An Army psychiatrist, Major Nidal Hasan, faces charges of premeditated murder and attempted premeditated murder for the attack on soldiers at Fort Hood as they prepared to deploy to Iraq. It has been three years since the attack, and survivors have expressed frustration over the delay in bringing Hasan to trial. The U.S. Court of Appeals for the Armed Forces postponed Hasan’s court martial indefinitely pending further review.
The suit alleges that Defense Secretary Leon Panetta and other officials disregarded the safety of civilians and soldiers at Fort Hood, and that they allowed Hasan to be in a position to open fire, even though they knew he was a radical extremist.

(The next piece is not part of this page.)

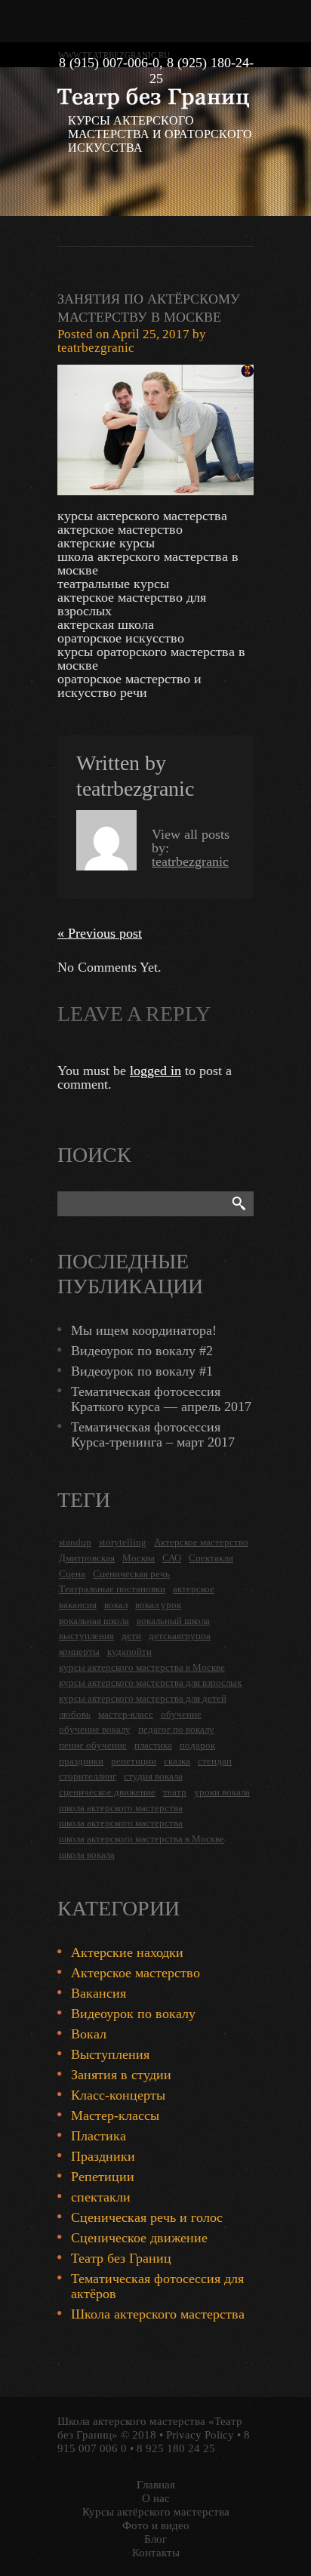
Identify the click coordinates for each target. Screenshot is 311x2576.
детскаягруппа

Lead counsel in the case, Neal Shur, said, ”The government seems to have gone out of its way to give the stiff arm to these victims.” Sean Manning, the lead plaintiff who was an Army Staff Sergeant three years ago, was shot six times. ”The Army has refused to acknowledge this was a terrorist attack, and I have exhausted all other actions.,” he said.
The report continues, ”The lawsuit includes allegations of civil conspiracy, gross negligence, assault and battery, due process violations and intentional misrepresentations.
Shur said one reason the suit was filed was that federal authorities had ‘ignored’ $750million in administrative claims he sought in 2011.”